Paulo Futre, em 2011, estava parcialmente correto quando profetizou "vão vir charters". Na verdade, "estão a sair charters". De Portugal, em direção a destinos turísticos mais em conta. Segundo a edição da semana passada do Expresso, os voos para países como Cabo Verde, Caraíbas, Marrocos, Tunísia, Egito ou Senegal têm tido imensa procura. A razão? Os preços são muito mais competitivos do que os do Algarve. Ou seja, passar férias em Boliqueime é atualmente mais extravagante do que ir para as Bahamas. Isto terá consequências trágicas, como o aumento do número de pessoas que nos dirão que "não há melhor do que um hotel com pulseirinha" e que nos tentarão convencer que um curso de mergulho "vale mesmo a pena".

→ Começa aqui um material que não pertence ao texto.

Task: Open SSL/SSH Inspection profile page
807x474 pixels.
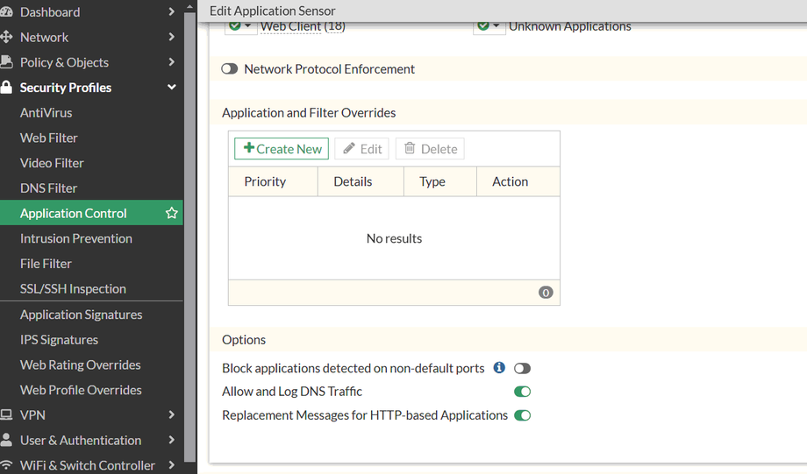Action: (73, 288)
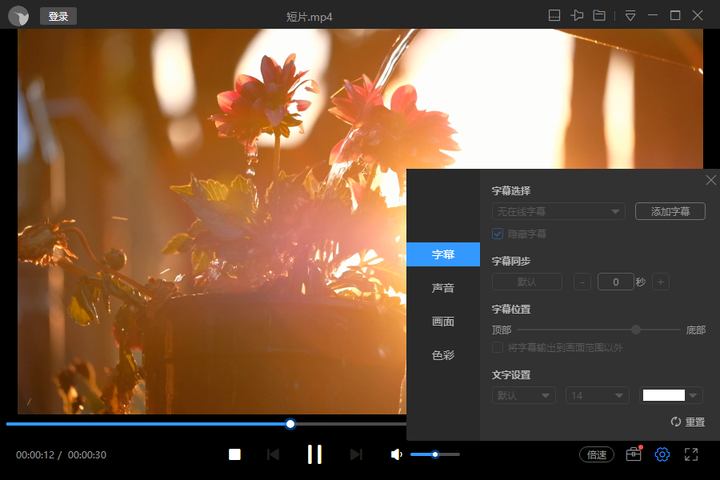Image resolution: width=720 pixels, height=480 pixels.
Task: Open the toolbox icon with red notification dot
Action: (633, 454)
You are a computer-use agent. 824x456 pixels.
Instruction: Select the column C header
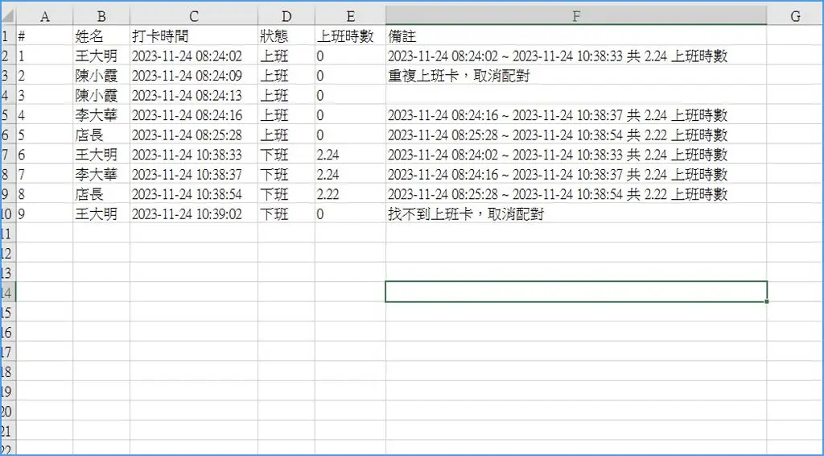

Eu não percebo nada de hotelaria, mas julgo que os operadores turísticos do Algarve se entusiasmaram nos preços face à competição. Note-se que a maioria dos destinos supracitados são banhados por água quentinha. Ao português não lhe falta vontade de ir para o Algarve e é até capaz de desafiar um estrangeiro para um duelo, caso lhe ouça uma crítica às praias portuguesas.

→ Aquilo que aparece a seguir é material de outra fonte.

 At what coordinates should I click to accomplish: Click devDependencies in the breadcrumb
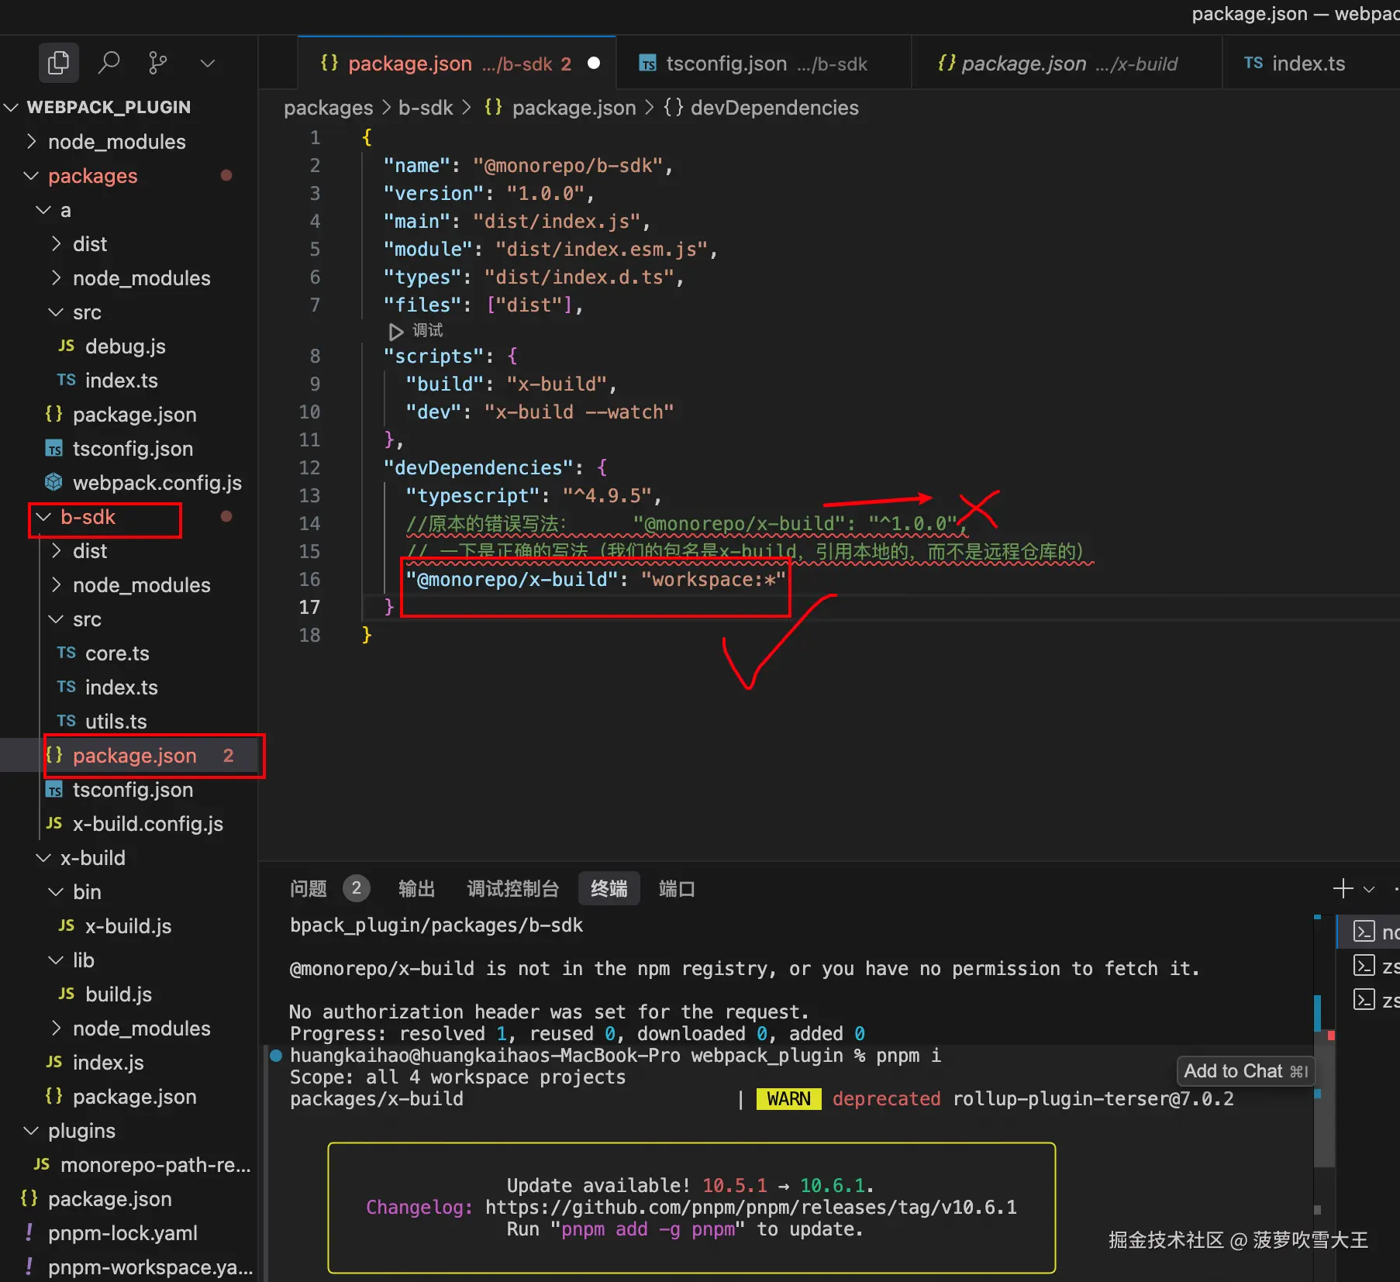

Agora, um destino de praia cuja temperatura do mar é frequentemente definida pela frase "custa a entrar, mas depois habituas-te" de modo algum justifica 200 euros por uma noite num hotel. Uma vez que os portugueses parecem estar a escolher destinos de praia porque o Algarve está muito inflacionado, o novo lema do Turismo de Portugal devia ser "vá para dentro, lá fora".

Portanto, Lisboa estava a abarrotar de beatos, o Algarve ficou demasiado caro e o interior lida, como sempre, com os incêndios. Onde é que os portugueses se enfiaram no verão de 2023? No cinema. O ICA revelou que julho foi o melhor mês em receitas brutas para as salas de cinema desde que há registos. Faz sentido, é o único local com ar condicionado em que podemos dormir no verão que custa menos de dez euros. Parte desta faturação terá acontecido graças ao filme “Oppenheimer”. É curioso que, para fugirem ao calor, os portugueses tenham ido ver uma película que se debruça sobre uma bomba que atinge temperaturas de 50 milhões de graus Celsius.

Nesta quinta-feira, estreou o filme “Gran Turismo”. Ainda não vi, mas é melhor não esperar grande coisa: parece que tudo o que está relacionado com turismo em Portugal tem ficado aquém das expectativas.